Radioactive waste disposal14

High-level radioactive waste

In line with the Specified Radioactive Waste Final Disposal Act, final dis­posal facilities are planned for the geological disposal of HLW and are scheduled to start operation in the 2030s through the following three-step selection process: selection of preliminary investigation areas, selection of detailed investigation areas, and selection of the final disposal facility areas. When local governments wish to volunteer for ‘areas to be investigated as to the feasibility of constructing final repository of HLW’, it is important that the implementor (NUMO), the government and the utility companies give sufficient understanding and awareness to the local residents about the advantages and disadvantages of the final repository and various sectors of the local community, including local government. The government, research and development (R&D) institutions and NUMO, while giving due consid­eration to their own roles and in close partnership, are expected to consist­ently promote R&D into HLW geological disposal. NUMO is expected to safely implement the final HLW disposal project and systematically perform technical development to improve the economics and efficiency of the dis­posal activities. R&D institutions, led by the JAEA, through utilization of underground research facilities, continue to conduct research on under­ground geology, basic R&D towards improved reliability of geological disposal technology and safety assessment methods, and for safety regulations.

While being aware of overseas knowledge and experience, it is important to develop and maintain an advanced knowledge base that supports final repository projects and safety regulations, as well as to appropriately reflect it in NUMO’s final disposal projects. To this end, the government and R&D institutions work together to survey the entire Japanese waste management programme systematically and efficiently. R&D institutions such as JAEA, Radioactive Waste Management Funding and Research Center, etc., need to cooperate with the government and NUMO in activities to improve the understanding and awareness of society at large. Furthermore, it is neces­sary for the government to develop specific rules concerning safety regula­tions based on the progress of these R&D activities.

Geological disposal of radioactive wastes containing transuranium elements

Some LLW containing TRU elements needs to be disposed of geologically. If some TRU waste targeted for geological disposal can be buried together with HLW (co-disposed), the number of repository sites may be reduced, improving economic efficiency. Based on assessment of the influence of TRU and HLW co-disposal on the integrity of the disposal site, the govern­ment should then consider necessary measures, including the nature of an implementing body and its own involvement.

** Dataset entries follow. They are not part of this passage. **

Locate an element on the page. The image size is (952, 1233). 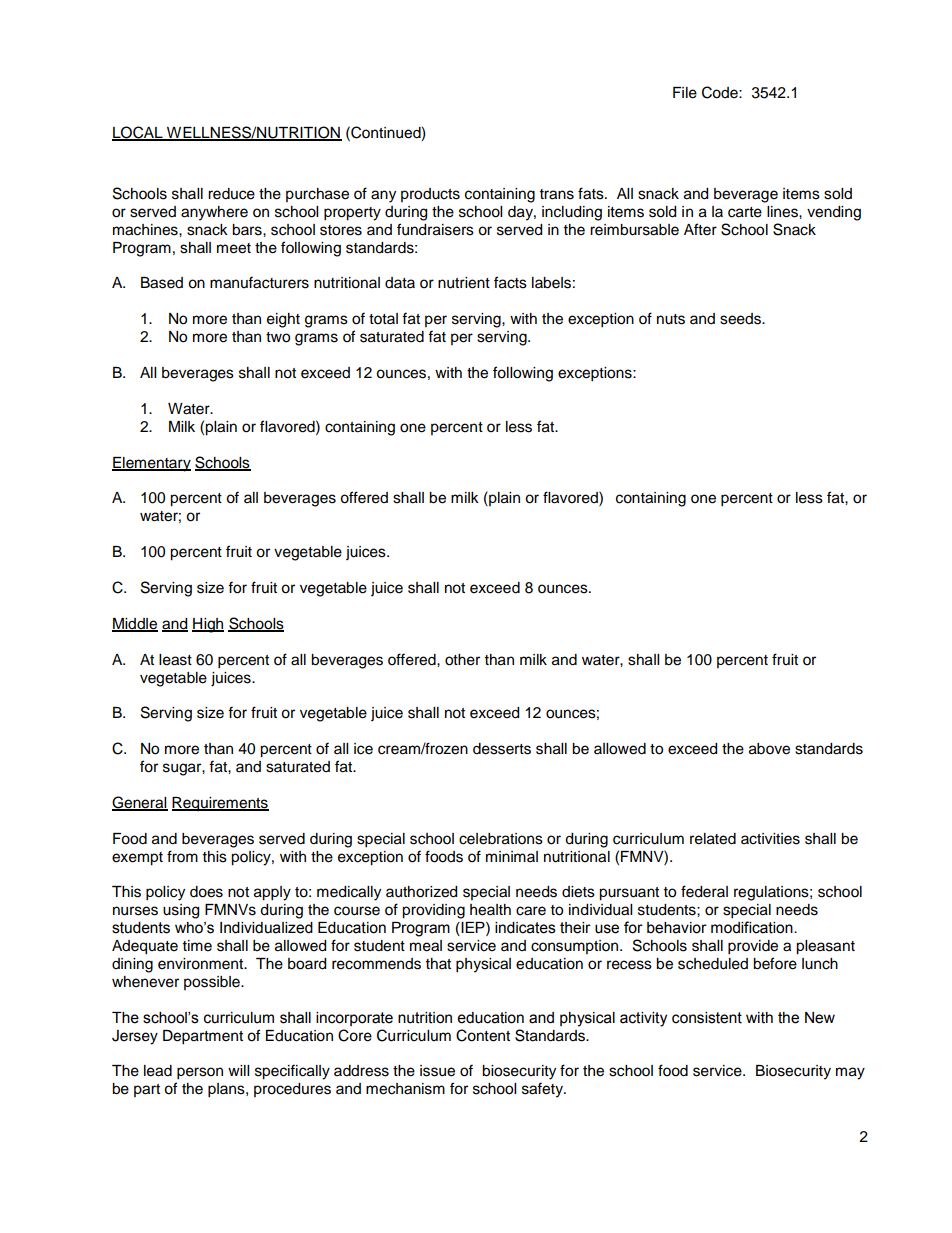
LOCAL is located at coordinates (138, 133).
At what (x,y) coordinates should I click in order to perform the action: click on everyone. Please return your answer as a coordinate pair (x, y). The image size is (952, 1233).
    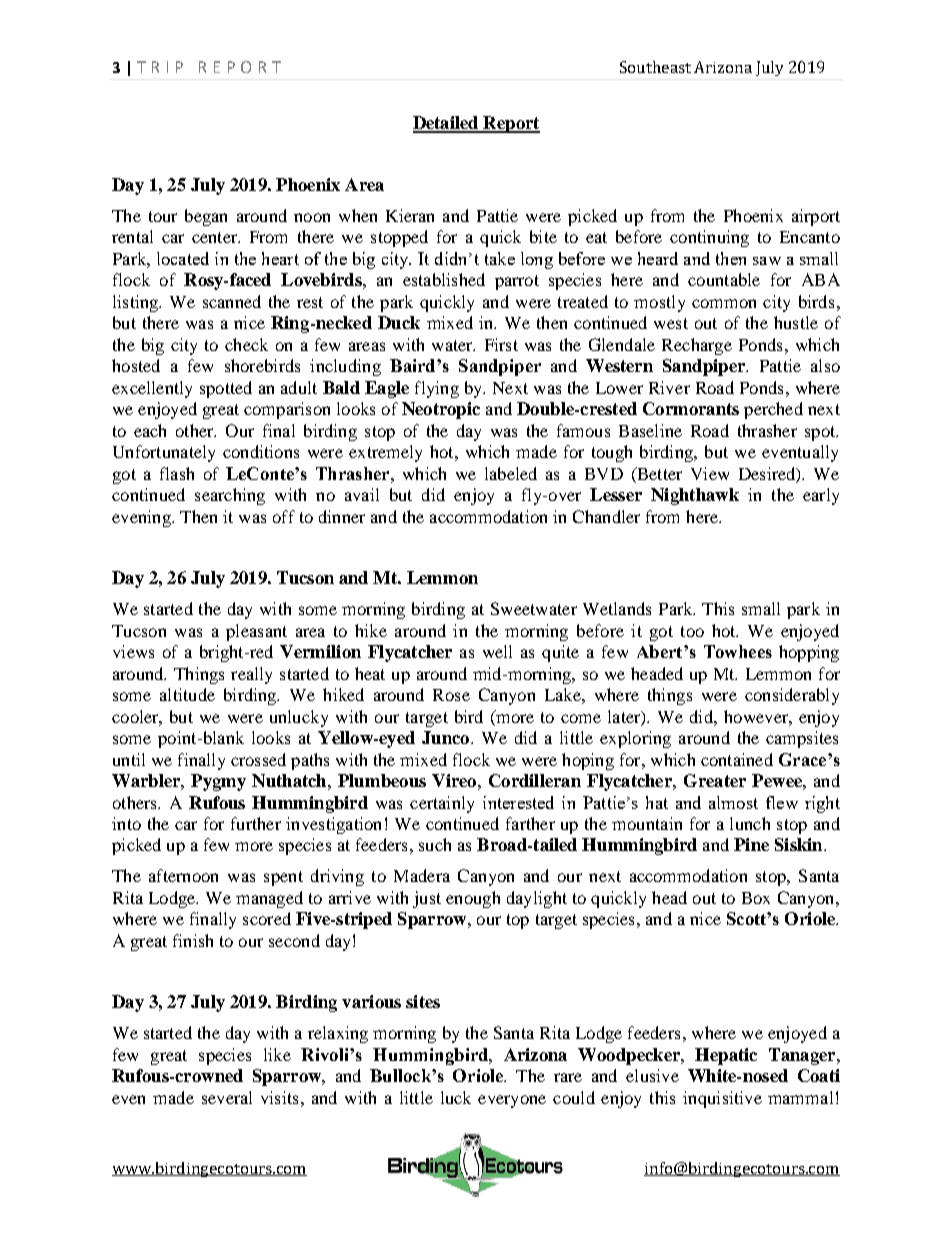
    Looking at the image, I should click on (512, 1101).
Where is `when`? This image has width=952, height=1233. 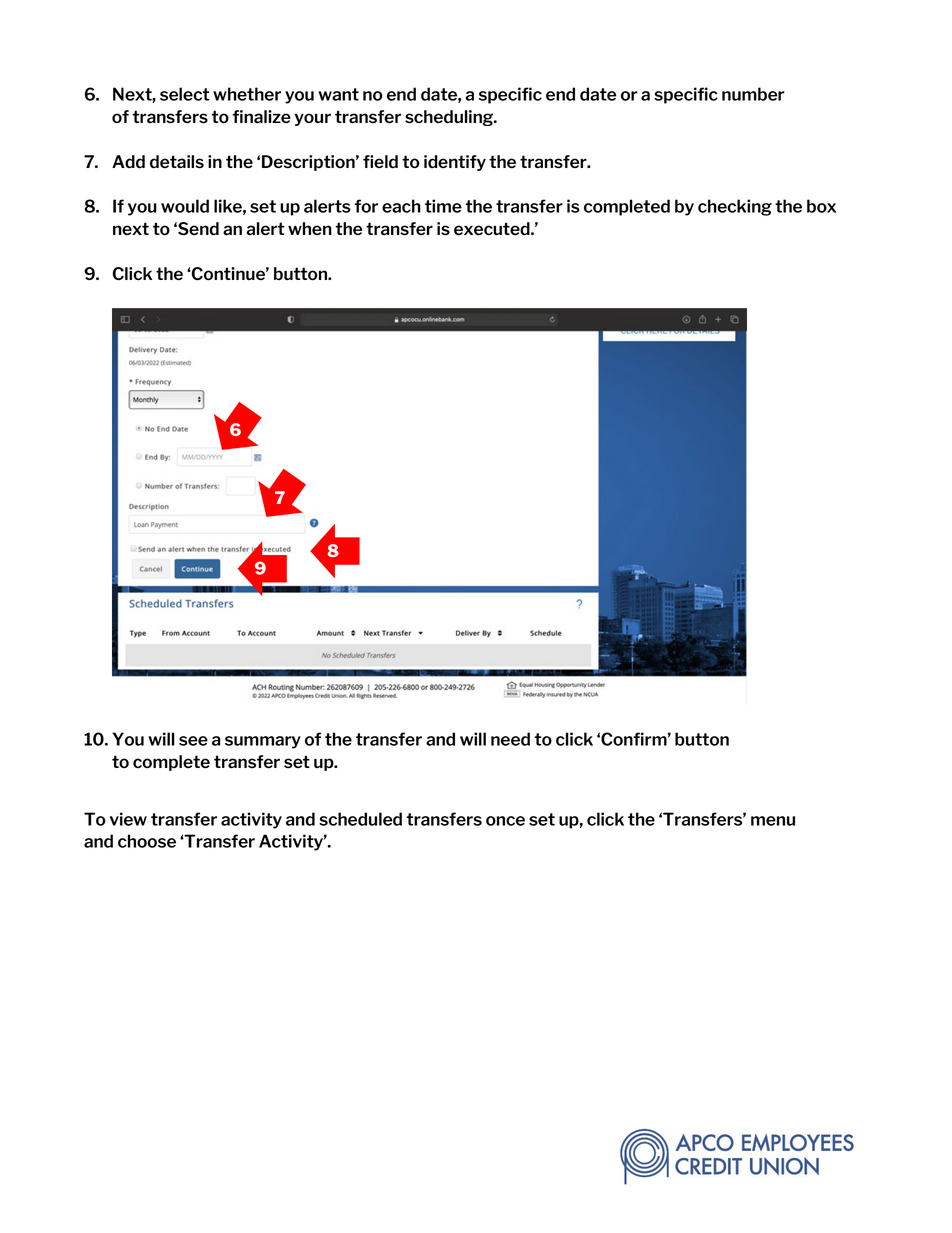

LLW from overseas reprocessing consigned by Japan will gradually be returned from France and the UK. French reprocessing firms suggest chang­ing the solidification method from embedding in bitumen to vitrification, while UK reprocessing companies will embed the LLW in cement for geo­logical or disposal with institutional control. In the latter case, the waste returned to Japan is HLW (vitrified waste) with equivalent levels of radio­activity to the LLW exported. In light of these suggestions, it is expected that the number of shipments can be reduced and storage facilities in Japan for LLW awaiting final disposal can be downsized. Thus, the government, in response to discussions with the operators, will assess the benefits of waste treatment by the new solidification methods, suggested by France, and of the conversion indexes of waste, as suggested by the UK. If these suggestions are found to be acceptable, the government should discuss the institutional issues.